> **Work to be completed**
Below are records; count how many of their lines contain the string "agent", and give only that number.

Stored data entries:
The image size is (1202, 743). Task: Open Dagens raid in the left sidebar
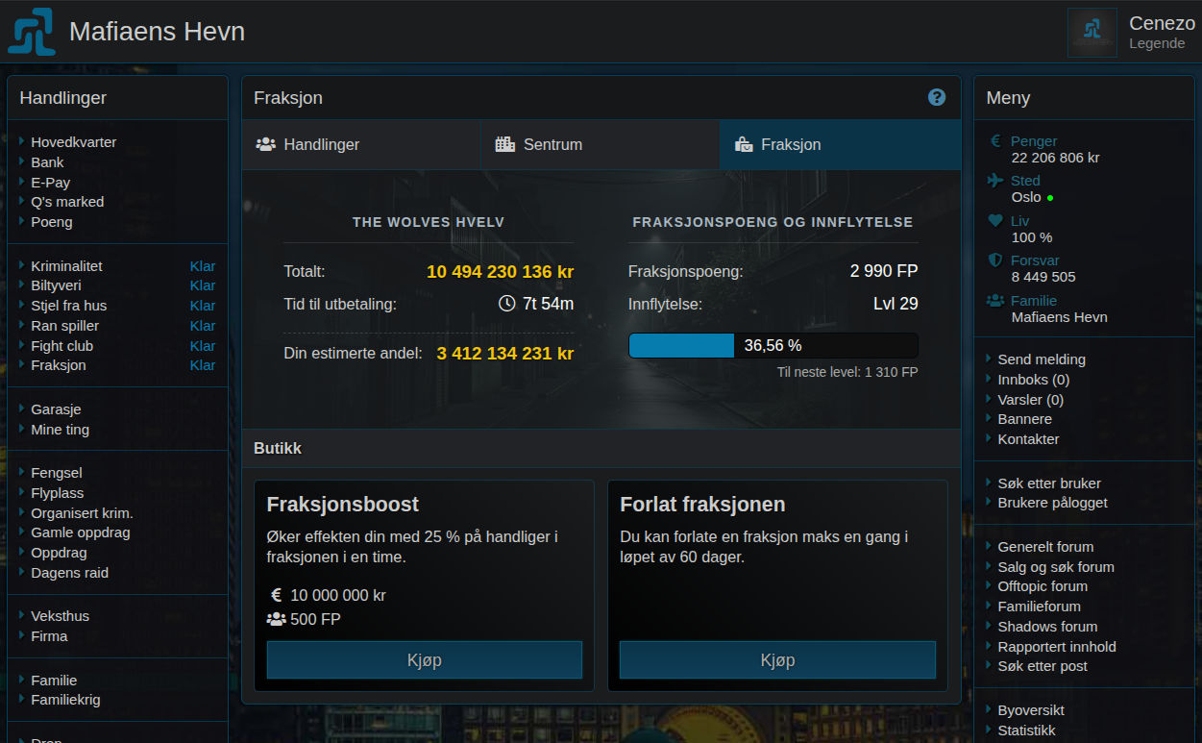(x=69, y=572)
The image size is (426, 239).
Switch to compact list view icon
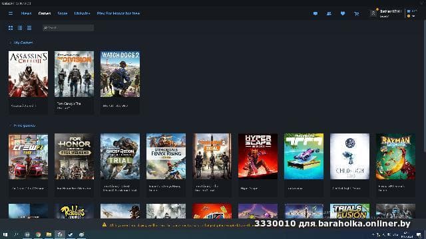(x=29, y=28)
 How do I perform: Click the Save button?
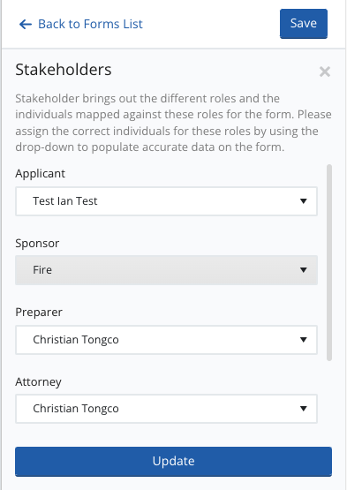point(304,24)
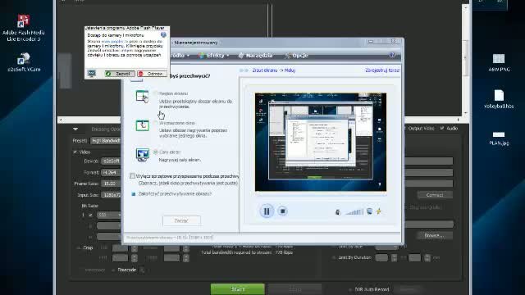Viewport: 525px width, 295px height.
Task: Open the Opcje menu
Action: 296,56
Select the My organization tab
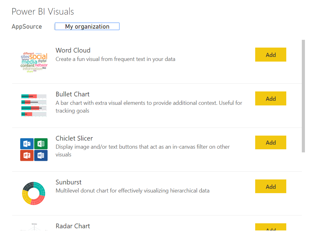Viewport: 313px width, 246px height. pyautogui.click(x=87, y=27)
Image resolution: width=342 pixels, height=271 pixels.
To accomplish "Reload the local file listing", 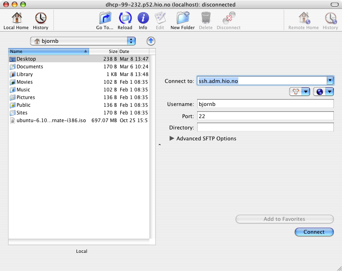I will pyautogui.click(x=125, y=18).
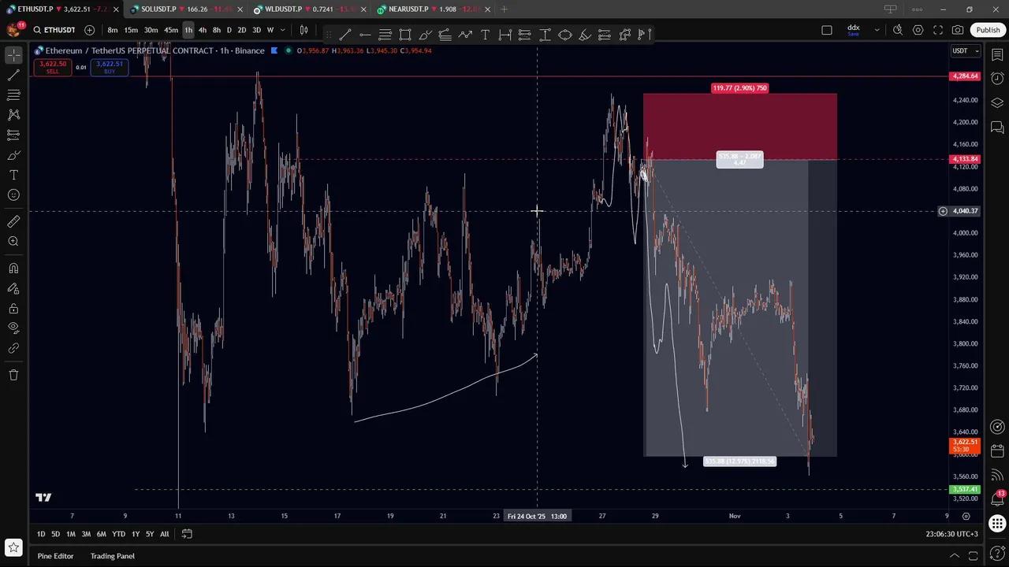
Task: Select the ruler measure tool in left sidebar
Action: tap(13, 222)
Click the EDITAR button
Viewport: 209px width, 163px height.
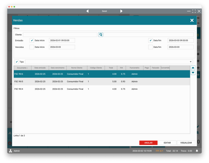coord(167,143)
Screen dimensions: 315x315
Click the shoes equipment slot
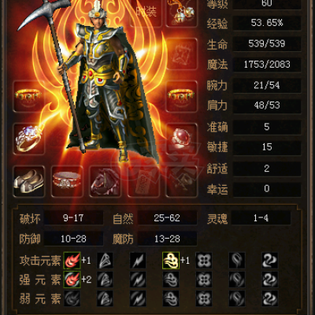click(28, 181)
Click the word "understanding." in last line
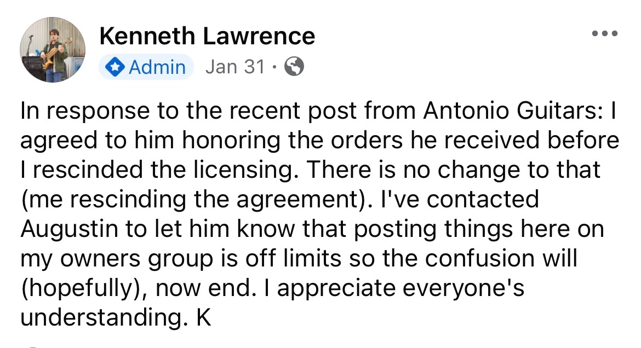 (101, 317)
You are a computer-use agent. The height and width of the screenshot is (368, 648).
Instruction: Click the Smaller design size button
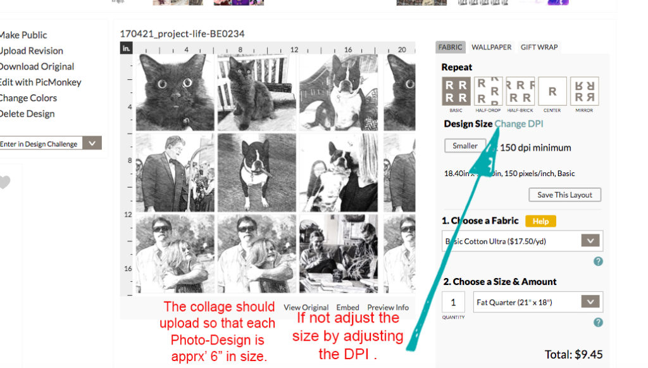(465, 146)
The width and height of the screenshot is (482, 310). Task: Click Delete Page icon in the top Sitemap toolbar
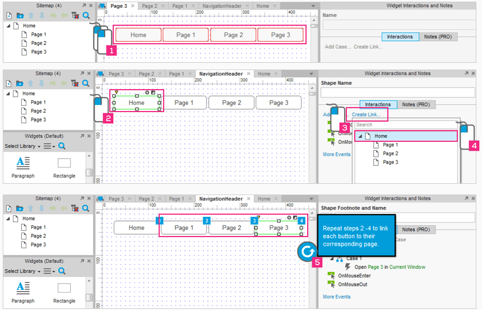click(75, 15)
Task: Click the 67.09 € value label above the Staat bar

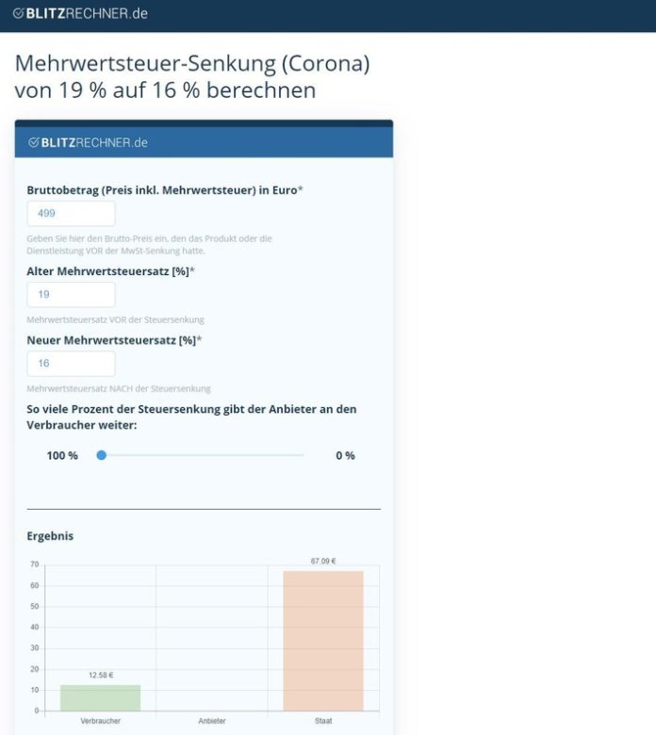Action: pos(323,562)
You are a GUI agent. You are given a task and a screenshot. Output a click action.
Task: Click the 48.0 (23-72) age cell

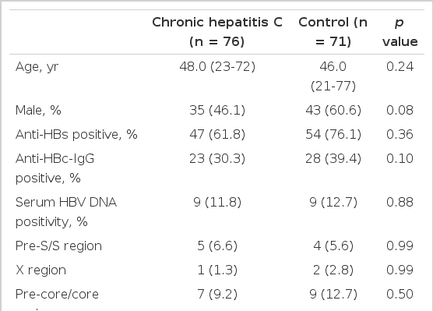point(217,66)

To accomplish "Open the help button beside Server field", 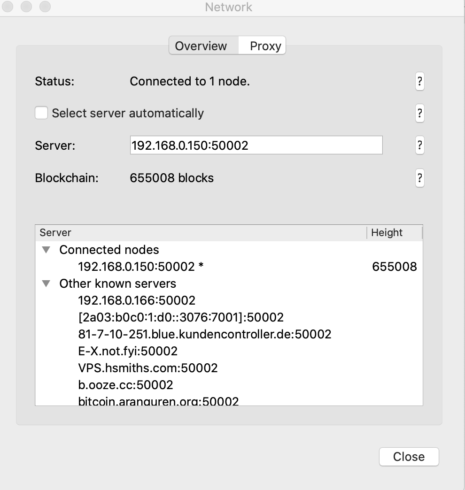I will (419, 145).
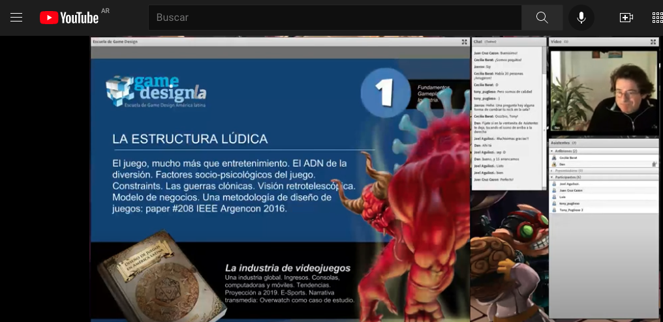Viewport: 663px width, 322px height.
Task: Focus the Buscar search field
Action: (334, 18)
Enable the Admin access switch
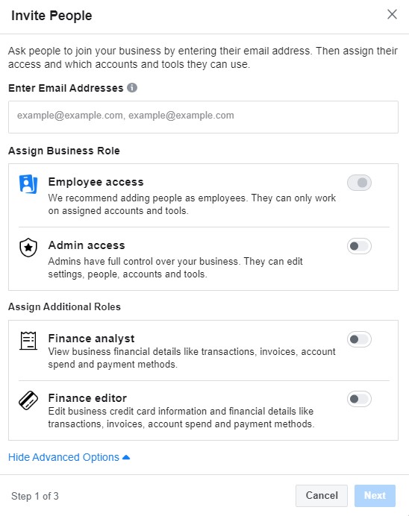The width and height of the screenshot is (409, 516). (359, 246)
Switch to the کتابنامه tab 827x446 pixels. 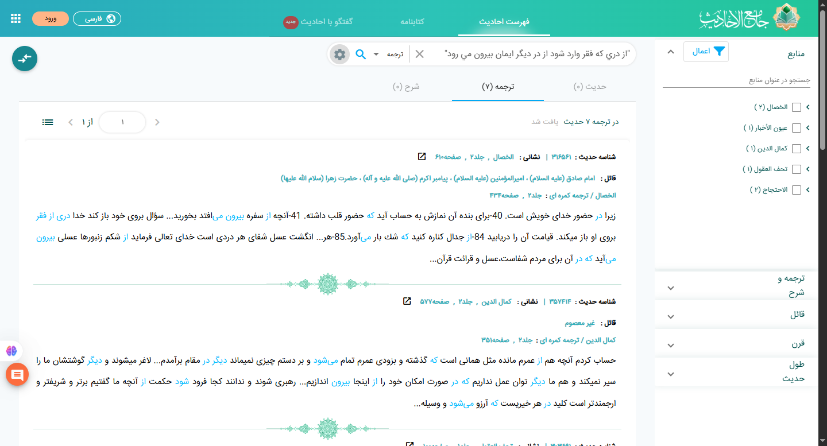412,22
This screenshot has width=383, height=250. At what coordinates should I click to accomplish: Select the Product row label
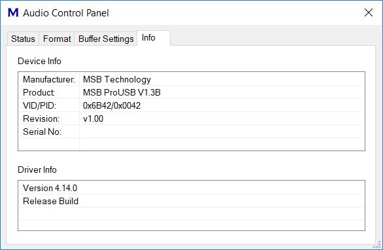(x=39, y=92)
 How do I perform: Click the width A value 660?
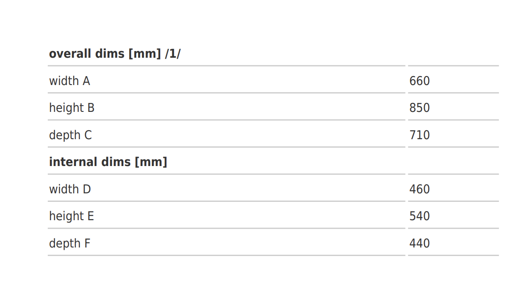419,81
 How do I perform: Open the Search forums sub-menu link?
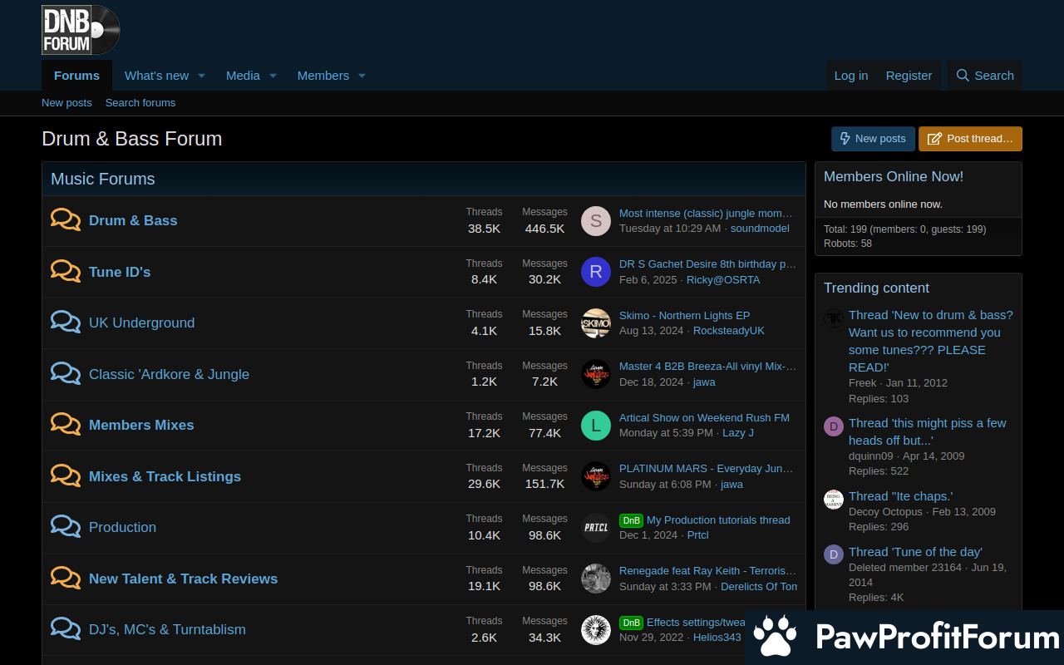140,103
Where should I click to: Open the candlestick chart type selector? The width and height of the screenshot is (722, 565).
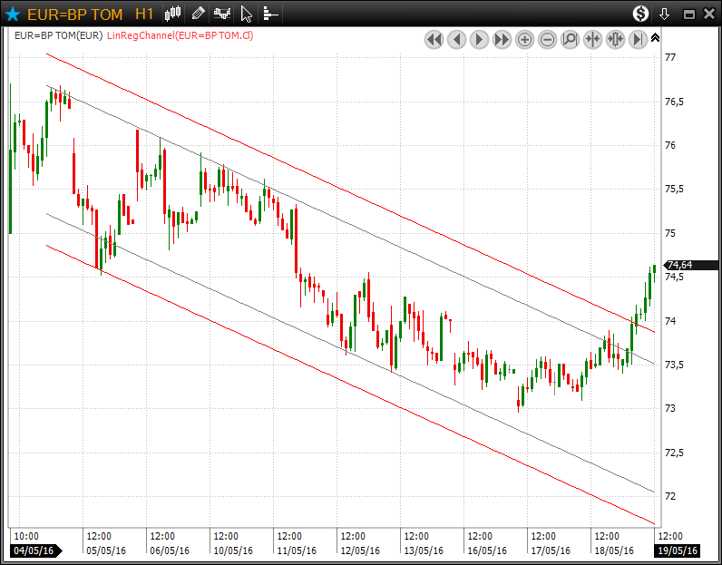click(174, 14)
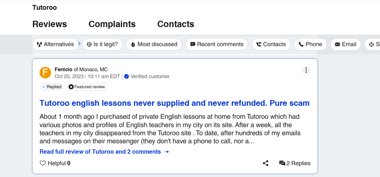The width and height of the screenshot is (380, 177).
Task: Select the Alternatives filter chip
Action: (55, 44)
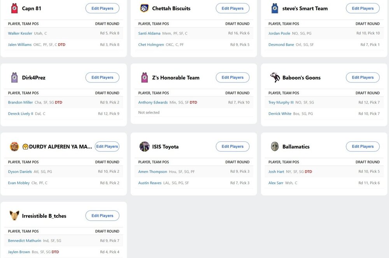Open Edit Players for Ballamatics
Viewport: 389px width, 258px height.
363,147
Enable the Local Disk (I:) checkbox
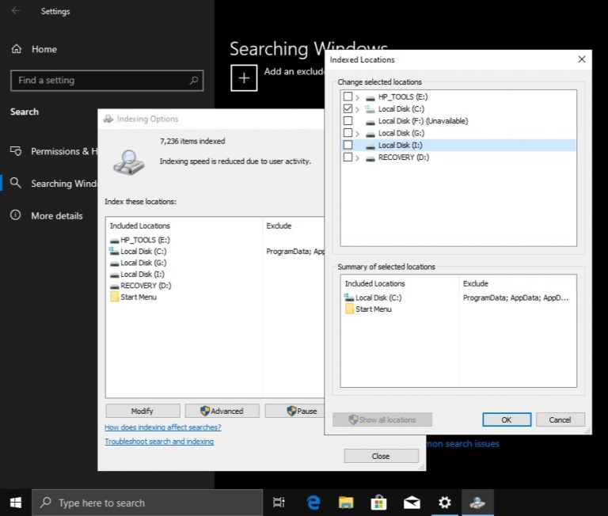The width and height of the screenshot is (608, 516). pos(348,146)
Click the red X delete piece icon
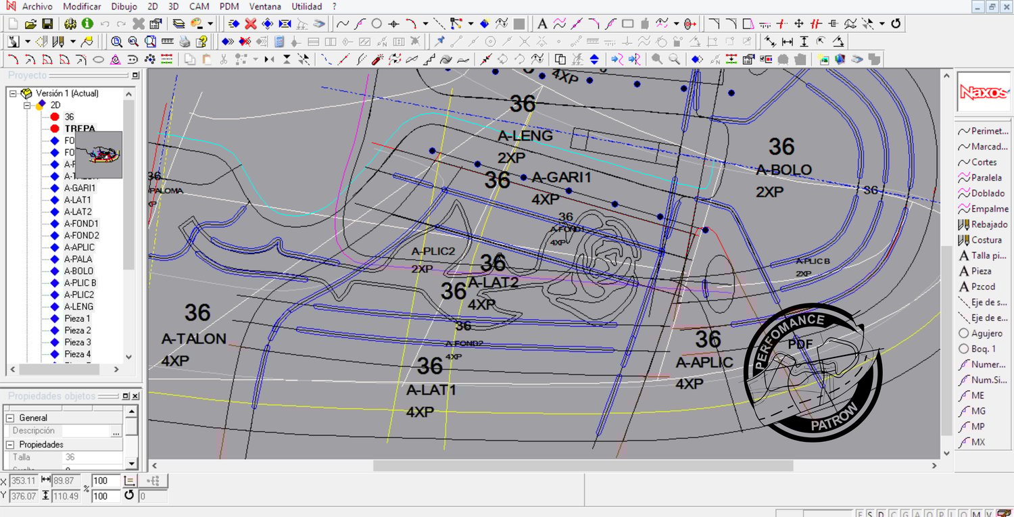 pyautogui.click(x=250, y=24)
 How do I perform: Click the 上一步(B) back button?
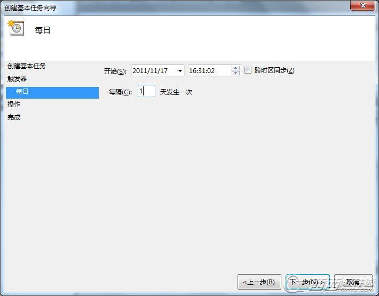coord(259,282)
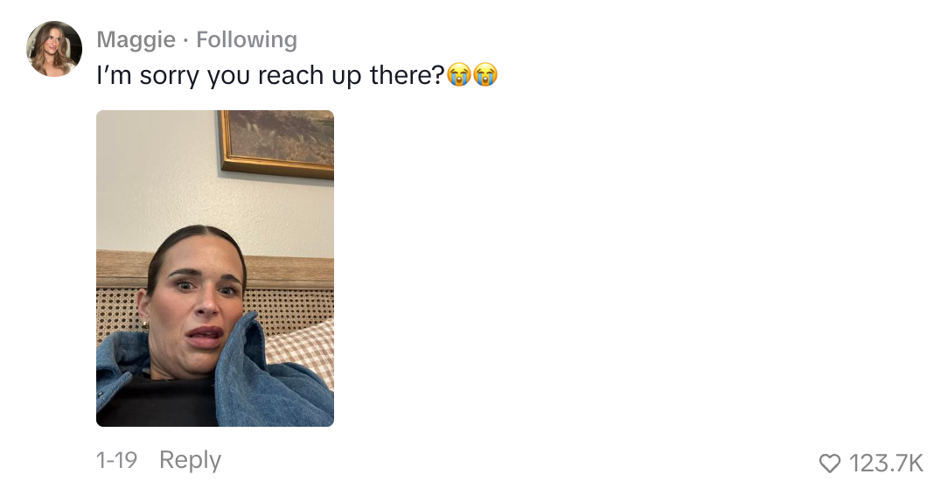The height and width of the screenshot is (495, 934).
Task: Open Maggie's circular profile avatar
Action: coord(54,49)
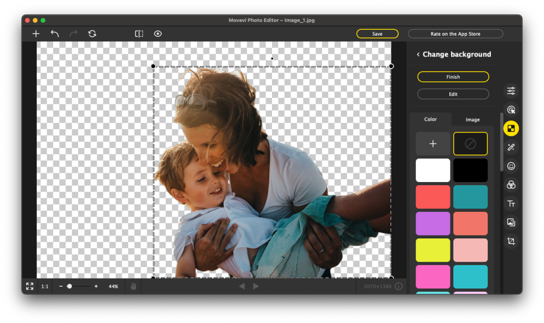Toggle the before/after comparison view

(x=139, y=34)
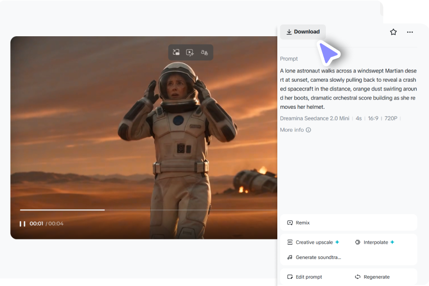Click the video progress bar
Screen dimensions: 429x286
[148, 210]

> **Answer space**
2